B. ROSELLÓ
Un estudio elaborado por el catedrático de Economía de la UIB, Eugeni Aguiló, sobre las incidencias del cambio climático en el ámbito turístico desvela que las modificaciones atmosféricas provocarán la desestacionalización de las temporadas turísticas en las zonas costeras como Balears.
Estos sería a grandes rasgos una de las consecuencias de lo que se avecina a largo plazo: un desplazamiento de las temporadas debido a la intensificación de un periodo estival más caluroso y más seco pero, por su contra el efecto positivo, ser prevé una ampliación y desestacionalización de la misma.
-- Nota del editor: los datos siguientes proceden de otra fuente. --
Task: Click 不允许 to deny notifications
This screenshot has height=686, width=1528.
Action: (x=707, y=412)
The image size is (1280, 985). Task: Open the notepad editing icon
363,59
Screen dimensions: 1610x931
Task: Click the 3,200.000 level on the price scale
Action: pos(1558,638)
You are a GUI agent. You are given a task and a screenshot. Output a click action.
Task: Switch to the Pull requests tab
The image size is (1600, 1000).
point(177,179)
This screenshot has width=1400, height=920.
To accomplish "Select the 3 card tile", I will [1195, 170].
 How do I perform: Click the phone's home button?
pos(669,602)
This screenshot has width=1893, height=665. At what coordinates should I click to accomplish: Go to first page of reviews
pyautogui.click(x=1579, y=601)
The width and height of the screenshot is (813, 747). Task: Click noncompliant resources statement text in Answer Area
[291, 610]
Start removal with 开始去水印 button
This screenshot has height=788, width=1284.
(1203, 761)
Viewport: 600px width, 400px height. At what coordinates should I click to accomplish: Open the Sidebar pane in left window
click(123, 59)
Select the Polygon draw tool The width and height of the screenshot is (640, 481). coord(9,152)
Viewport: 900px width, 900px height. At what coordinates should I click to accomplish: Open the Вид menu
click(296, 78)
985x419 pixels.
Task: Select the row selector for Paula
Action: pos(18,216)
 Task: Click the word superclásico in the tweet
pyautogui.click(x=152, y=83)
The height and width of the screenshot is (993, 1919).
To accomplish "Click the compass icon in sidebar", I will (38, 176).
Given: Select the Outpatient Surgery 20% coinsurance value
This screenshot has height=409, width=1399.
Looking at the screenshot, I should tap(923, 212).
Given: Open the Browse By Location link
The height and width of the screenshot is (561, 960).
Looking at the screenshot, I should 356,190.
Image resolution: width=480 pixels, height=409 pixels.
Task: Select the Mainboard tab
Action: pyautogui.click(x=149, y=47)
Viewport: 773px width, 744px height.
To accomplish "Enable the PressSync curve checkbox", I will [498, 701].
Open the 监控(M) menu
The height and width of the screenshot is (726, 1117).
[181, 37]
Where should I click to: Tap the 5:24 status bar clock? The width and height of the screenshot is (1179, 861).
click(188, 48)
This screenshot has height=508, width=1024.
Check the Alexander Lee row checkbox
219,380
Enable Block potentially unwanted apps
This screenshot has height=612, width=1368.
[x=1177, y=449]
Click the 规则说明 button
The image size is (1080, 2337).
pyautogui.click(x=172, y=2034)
Asimismo, se estima que el periodo susceptible de ser aprovechado para vacaciones también se alargue, reduciendo la masificación de la llegada de turistas durante los meses fuertes de agosto y registrar un incremento de los viajes durante las estaciones de primavera y de otoño.
Estas consecuencias, que Aguiló calificó a este periódico de intentar buscar «el optimismo dentro de un hecho inevitable y pesimista», supondrán también un cambio de intereses de los agentes hacia actividades que aprovechen las oportunidades de los nuevos escenarios para descongestionar las áreas más vulnerables, que suelen ser las más saturadas, según el mismo documento.
Por otro lado, el estudio de la Universitat de les Illes Balears destaca que, en el ámbito de las decisiones a corto plazo, la inseguridad ante cambios imprevisibles de la meteorología, provocará que las reversas y la contratación de las vacaciones se realicen a última hora para garantizar mejores condiciones climatológicas. A pesar de esto, Aguiló señala que las nuevas tecnologías favorecerán el incremento de esta modalidad de comercialización.